Over the June quarter, wages grew by 60 basis points in the public sector and by 50 basis points in the private sector, with year-on-year rises of 2.4 per cent and 2.0 per cent, respectively.
ABS chief economist Bruce Hockman noted: “Wage growth in Australia has grown at an annual rate of 2.1 per cent, continuing to stabilise between 2.0 and 2.1 per cent over the past four quarters.
“Annual growth across industries is varied with diverse wage pressure across the labour market.”
In recent monetary policy statements, the Reserve Bank of Australia (RBA) has indicated that an upward trend in wages growth would influence a future determination to increase the cash rate.

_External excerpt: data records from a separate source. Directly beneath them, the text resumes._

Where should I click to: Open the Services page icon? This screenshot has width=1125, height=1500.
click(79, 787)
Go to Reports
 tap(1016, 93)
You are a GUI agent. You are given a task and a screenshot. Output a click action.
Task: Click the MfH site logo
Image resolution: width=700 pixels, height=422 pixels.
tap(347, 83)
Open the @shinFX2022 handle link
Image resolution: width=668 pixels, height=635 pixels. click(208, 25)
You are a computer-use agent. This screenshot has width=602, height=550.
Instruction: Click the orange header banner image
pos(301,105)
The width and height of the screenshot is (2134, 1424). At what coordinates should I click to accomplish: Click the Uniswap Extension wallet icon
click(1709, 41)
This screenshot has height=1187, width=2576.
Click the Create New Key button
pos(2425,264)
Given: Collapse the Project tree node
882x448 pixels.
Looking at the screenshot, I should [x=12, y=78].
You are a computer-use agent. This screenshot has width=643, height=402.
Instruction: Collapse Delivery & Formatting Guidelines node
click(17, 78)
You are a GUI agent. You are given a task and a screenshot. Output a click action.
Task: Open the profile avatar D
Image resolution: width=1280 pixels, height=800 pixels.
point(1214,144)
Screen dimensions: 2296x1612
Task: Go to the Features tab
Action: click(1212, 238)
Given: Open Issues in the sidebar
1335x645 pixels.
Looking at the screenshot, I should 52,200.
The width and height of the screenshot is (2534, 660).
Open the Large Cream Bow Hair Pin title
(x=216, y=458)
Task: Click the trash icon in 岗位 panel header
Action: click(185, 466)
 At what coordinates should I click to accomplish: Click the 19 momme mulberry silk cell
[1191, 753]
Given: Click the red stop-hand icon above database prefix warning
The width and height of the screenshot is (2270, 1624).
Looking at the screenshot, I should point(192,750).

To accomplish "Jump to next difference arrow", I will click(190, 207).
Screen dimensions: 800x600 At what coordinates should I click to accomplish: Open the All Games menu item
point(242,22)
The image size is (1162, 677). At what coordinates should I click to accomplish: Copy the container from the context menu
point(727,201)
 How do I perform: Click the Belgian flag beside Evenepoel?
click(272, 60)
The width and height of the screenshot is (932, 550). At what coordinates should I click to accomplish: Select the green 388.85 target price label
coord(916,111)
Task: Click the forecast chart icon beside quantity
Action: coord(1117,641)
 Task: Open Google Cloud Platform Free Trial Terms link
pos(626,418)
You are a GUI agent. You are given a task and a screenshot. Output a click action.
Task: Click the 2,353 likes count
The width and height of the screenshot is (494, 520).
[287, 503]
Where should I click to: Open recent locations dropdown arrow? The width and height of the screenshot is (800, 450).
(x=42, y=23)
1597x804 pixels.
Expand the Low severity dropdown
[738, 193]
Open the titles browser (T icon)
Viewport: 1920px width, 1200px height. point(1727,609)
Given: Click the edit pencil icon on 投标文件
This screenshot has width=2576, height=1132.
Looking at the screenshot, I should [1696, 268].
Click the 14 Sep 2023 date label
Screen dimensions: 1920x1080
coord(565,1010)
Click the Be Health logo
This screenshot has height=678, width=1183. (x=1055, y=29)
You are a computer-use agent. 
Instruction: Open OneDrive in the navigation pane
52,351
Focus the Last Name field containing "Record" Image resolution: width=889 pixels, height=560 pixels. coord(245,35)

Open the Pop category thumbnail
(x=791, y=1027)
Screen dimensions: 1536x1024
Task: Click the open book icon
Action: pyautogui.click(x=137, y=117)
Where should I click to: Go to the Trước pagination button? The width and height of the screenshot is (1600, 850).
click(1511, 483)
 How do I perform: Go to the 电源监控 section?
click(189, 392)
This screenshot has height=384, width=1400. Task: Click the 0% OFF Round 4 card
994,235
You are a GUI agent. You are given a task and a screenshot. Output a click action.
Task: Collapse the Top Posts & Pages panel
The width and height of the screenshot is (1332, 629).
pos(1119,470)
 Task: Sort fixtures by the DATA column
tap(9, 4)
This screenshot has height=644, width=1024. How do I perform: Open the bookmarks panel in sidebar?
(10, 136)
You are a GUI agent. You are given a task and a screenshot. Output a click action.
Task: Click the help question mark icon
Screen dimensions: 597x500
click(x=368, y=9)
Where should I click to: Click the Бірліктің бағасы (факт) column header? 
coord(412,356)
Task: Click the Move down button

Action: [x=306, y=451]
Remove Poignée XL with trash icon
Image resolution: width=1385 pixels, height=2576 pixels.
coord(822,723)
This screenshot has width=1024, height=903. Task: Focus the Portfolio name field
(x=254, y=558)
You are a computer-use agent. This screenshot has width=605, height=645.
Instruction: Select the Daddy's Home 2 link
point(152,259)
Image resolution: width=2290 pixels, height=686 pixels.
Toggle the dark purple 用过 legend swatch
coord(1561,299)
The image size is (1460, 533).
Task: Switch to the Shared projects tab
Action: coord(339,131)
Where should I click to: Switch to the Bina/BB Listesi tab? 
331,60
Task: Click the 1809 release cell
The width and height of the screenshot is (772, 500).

However, chief economist at AMP Capital Shane Oliver has noted that there would need to be a “meaningful” pick-up in wages growth before the central bank considers pulling the rate lever.
“While it’s good to see wages growth up from its lows two years ago, we are yet to see a meaningful pick-up,” Mr Oliver said.
“This is a drag for consumer spending and will help keep inflation stuck around the low end of the 2–3 per cent inflation target.
“As result, we [AMP] remain of the view that the RBA won’t start raising interest rates until 2020 at the earliest, and given the housing-related downturn, there is still a significant chance that the next move could turn out to be a rate cut.”
Senior economist at ANZ Felicity Emmett added that wages growth is consistent with the RBA’s forecast, but further “acceleration” is required before the central bank revises its market outlook.
“From the RBA’s perspective, the ongoing gradual improvement in wages growth is consistent with its view that the laws of supply and demand are working,” the senior economist said.
“But a more meaningful acceleration in wages growth will be required before inflation looks to be convincingly heading towards the mid-point of the target band.
“This puts the onus on the jobs market, where further inroads into unemployment and underemployment are necessary preconditions for a more convincing acceleration in wages.”